→ SOURCE TEXT

----

Writer, Christian, bibliophile, musician, generalist.
1. I’m (to-
day)reading through e.e. cummings’
-lected poems. After having
~400 of them
it whole completely
is a parent that the
grand are grander than the least grand.
at such a crazymixedupexperimental
toime oi saiz in histooree
it’s harD to reMEMber
he was creating
at the sametime as suchlike grandgood
as W.H. Auden and T.S.Eliot.
His work is sametime brilli!ant„insa?ne„and (mar)ginally dismissable.
Accessible to les élèves au lycée,
(on a wishbed of silent red roses)
2. It has seemed lately like I have had a lot going, and yet at the same time, still not a lot.
3. It’s been more of a struggle to get myself running this week, but I’m getting there. 6 miles this morning felt difficult at the beginning, but got much easier as I ran. Even to the point where I was able to sprint for the last leg with no problems.
1. I think I need to re-familiarize myself with what gunshots actually sound like. I pretty frequently hear loud bangs all throughout the night that sound like gunshots, but it doesn’t seem possible that they are all indeed gunshots.
Then again, I live in Chicago. And 6 shots were fired yesterday about 4 blocks from my apartment. But hey, that’s better than right outside, right?
2. There are few things than hearing summer storms blow in as one is laying in bed.
3. Playing nerdy games with my girlfriend is an excellent way to spend an evening. Wikipedia searches are great. Essentially, you pick two random things and try to create a chain of hyperlinks connecting them.
4. I love playing music at Redeemer. We rocked out today, and glorified God while doing it. I can ask for no better thing.
1. I need a weekend from my weekend. Either that, or it was a horrible idea to eat syrup on my eggs this morning and that’s why I’ve felt like crap ever since.
2. I could honestly not ask for better weather over the past week. This is my ideal. I needed my air conditioner badly earlier this week, but now I’ve been putting off installing it.

----

→ EXERCISE TASK 1
In the listing, swap "time range" for "date range" in the lines from the one containing "Given: Select the YTD time range" up to and including the one containing "Looking at the screenshot, I should 76,266.", leaving everything else unchanged. Return only those lines.

→ SUPPLIED INFORMATION
----

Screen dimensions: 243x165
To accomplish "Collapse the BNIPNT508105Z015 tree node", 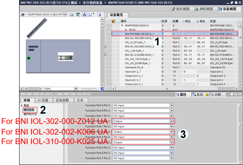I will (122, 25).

----

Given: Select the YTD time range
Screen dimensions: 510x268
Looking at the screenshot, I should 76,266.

----

→ EXERCISE TASK 2
Shorten the paragraph of the blog text that begins "I think I need to re-familiarize myself" while keeping its main facts.

→ RIGHT ANSWER 1
Given: Select the YTD date range
Screen dimensions: 510x268
Looking at the screenshot, I should 76,266.

→ RIGHT ANSWER 2
The writer often hears loud bangs at night that sound like gunshots and wants to relearn what gunshots actually sound like, since it seems unlikely that all of them are.